[List of tasks]
1) In the forum post, what does the writer say Harvard Business School is separate from?
2) Reproduce verbatim the stretch of the entries from the line containing "Given: Click the logo icon at top right" through the end of the entries.

[Article]

━━━━━━━━

Last edited by Uzique The Lesser (2013-07-13 09:06:08)
i can tell you're losing your footing when you start posting half-serious shite.
and yes, harvard business school is separate to the university. that is exactly the system i am talking about having in the UK. i'm sure business schools like that are extremely prestigious and worthy. but it's separated. all i am saying is that vastly different schools should be separated from the 'university' and given financial/institutional independence. someone going to harvard/yale business or law school has no illusions about what he's doing. a person studying business management at a 'university' however is probably wasting their time - they are the butt of all jokes on campus.
and yes, harvard business school is separate to the university. that is exactly the system i am talking about having in the UK. i'm sure business schools like that are extremely prestigious and worthy. but it's separated. all i am saying is that vastly different schools should be separated from the 'university' and given financial/institutional independence. someone going to harvard/yale business or law school has no illusions about what he's doing. a person studying business management at a 'university' however is probably wasting their time - they are the butt of all jokes on campus.

━━━━━━━━

(Rows from a dataset)
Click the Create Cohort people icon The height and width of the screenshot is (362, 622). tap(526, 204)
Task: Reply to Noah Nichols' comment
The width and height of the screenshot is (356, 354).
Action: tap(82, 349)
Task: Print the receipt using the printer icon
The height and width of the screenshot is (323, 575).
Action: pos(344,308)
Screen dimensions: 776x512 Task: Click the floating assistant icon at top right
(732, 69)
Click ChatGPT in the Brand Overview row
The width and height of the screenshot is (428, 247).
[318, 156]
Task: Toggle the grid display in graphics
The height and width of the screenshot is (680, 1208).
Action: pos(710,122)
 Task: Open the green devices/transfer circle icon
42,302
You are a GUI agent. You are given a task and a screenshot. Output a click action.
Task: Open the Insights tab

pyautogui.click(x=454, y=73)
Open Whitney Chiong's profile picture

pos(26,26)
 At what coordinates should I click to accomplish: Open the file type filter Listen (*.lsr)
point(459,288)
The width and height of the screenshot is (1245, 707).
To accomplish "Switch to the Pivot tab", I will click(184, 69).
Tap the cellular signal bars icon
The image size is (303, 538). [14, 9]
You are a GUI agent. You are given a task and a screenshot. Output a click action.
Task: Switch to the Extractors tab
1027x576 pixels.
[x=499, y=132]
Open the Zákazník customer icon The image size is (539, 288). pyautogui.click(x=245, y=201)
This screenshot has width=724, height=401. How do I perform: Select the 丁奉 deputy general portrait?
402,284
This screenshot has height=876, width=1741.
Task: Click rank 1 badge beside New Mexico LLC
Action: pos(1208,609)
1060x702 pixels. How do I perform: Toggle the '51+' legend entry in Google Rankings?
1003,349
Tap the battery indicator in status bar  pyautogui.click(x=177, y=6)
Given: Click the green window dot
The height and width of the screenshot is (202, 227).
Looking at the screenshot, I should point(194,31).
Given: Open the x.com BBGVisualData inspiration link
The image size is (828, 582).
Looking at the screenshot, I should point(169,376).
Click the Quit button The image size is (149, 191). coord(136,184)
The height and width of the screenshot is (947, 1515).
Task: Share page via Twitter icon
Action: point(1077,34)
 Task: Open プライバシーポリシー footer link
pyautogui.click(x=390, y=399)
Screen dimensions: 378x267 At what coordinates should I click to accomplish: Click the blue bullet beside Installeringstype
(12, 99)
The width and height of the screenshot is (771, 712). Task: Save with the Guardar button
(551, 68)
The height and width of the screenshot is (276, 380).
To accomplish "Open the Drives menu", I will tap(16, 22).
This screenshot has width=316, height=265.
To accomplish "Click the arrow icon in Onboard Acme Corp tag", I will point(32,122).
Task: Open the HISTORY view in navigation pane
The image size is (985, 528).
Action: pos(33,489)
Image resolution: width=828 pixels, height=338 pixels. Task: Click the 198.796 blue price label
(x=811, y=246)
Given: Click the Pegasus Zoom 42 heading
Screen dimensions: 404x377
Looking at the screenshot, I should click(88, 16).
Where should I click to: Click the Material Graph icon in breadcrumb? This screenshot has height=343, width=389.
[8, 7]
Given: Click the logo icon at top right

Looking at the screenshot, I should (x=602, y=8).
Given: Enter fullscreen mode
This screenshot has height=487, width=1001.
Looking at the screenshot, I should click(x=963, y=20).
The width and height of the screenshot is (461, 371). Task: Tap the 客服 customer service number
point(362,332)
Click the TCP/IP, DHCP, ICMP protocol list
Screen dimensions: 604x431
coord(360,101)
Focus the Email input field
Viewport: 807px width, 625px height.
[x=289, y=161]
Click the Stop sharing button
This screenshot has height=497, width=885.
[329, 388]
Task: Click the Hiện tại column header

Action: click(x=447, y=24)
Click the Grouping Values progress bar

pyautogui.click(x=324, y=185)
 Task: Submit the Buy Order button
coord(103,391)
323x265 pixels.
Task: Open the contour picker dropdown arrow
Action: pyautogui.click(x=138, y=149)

━━━━━━━━

[Solutions in order]
1) It is separate from the university.

2)
Given: Click the logo icon at top right

Looking at the screenshot, I should (x=602, y=8).
Given: Enter fullscreen mode
This screenshot has height=487, width=1001.
Looking at the screenshot, I should click(x=963, y=20).
The width and height of the screenshot is (461, 371). Task: Tap the 客服 customer service number
point(362,332)
Click the TCP/IP, DHCP, ICMP protocol list
Screen dimensions: 604x431
coord(360,101)
Focus the Email input field
Viewport: 807px width, 625px height.
[x=289, y=161]
Click the Stop sharing button
This screenshot has height=497, width=885.
[329, 388]
Task: Click the Hiện tại column header

Action: click(x=447, y=24)
Click the Grouping Values progress bar

pyautogui.click(x=324, y=185)
 Task: Submit the Buy Order button
coord(103,391)
323x265 pixels.
Task: Open the contour picker dropdown arrow
Action: pyautogui.click(x=138, y=149)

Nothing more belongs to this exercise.